◆ WHAT IS EXPECTED ◆
Write out, word for word, the first line of the data below and every line after it through the one containing "You are a computer-use agent. Screen".

◆ Stored data ◆
···

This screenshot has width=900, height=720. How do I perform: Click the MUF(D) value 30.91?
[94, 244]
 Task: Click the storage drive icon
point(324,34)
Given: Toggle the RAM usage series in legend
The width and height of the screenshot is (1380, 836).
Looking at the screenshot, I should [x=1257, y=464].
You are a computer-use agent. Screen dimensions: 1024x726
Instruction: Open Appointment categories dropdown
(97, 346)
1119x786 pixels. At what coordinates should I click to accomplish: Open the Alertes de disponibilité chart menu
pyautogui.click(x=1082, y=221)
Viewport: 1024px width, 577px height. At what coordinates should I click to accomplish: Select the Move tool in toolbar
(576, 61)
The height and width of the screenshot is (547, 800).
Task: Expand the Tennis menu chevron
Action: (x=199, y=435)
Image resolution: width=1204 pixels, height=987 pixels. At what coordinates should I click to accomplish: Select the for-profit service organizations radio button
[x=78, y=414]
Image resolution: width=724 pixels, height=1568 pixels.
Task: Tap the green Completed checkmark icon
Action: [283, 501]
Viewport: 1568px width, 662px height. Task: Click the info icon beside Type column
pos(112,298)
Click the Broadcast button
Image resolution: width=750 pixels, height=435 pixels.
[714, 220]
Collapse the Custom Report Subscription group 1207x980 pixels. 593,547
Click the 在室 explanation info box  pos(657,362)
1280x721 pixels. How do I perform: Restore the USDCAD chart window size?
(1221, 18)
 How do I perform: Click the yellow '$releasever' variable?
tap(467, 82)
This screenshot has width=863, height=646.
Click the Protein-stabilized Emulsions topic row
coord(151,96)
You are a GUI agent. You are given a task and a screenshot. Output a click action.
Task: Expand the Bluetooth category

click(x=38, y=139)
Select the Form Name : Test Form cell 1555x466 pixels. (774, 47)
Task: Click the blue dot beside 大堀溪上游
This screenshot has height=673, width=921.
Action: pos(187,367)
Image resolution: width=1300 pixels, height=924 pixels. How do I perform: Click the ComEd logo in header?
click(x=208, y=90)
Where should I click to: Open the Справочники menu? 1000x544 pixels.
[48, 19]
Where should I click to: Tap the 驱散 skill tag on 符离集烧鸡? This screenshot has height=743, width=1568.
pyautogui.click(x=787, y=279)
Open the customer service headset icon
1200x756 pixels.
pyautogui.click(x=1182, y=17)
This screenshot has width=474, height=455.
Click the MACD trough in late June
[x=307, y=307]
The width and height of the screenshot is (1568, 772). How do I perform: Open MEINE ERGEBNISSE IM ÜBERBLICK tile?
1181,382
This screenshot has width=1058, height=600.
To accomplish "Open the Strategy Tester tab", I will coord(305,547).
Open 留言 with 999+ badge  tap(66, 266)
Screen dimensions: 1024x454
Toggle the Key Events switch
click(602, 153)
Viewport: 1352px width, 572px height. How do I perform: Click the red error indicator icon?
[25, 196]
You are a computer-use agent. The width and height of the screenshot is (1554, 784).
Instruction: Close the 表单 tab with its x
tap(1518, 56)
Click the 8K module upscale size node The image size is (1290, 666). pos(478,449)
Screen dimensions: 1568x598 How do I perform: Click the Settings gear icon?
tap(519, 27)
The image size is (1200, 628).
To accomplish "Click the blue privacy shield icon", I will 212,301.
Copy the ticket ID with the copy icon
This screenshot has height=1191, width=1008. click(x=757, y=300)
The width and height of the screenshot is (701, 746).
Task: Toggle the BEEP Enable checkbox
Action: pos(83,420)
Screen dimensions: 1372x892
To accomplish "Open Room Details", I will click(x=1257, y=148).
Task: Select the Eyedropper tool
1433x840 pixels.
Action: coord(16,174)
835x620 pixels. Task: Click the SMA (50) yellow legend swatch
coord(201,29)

···

◆ YOUR RESPONSE ◆
This screenshot has width=900, height=720. How do I perform: Click the MUF(D) value 30.91?
[94, 244]
 Task: Click the storage drive icon
point(324,34)
Given: Toggle the RAM usage series in legend
The width and height of the screenshot is (1380, 836).
Looking at the screenshot, I should [x=1257, y=464].
You are a computer-use agent. Screen dimensions: 1024x726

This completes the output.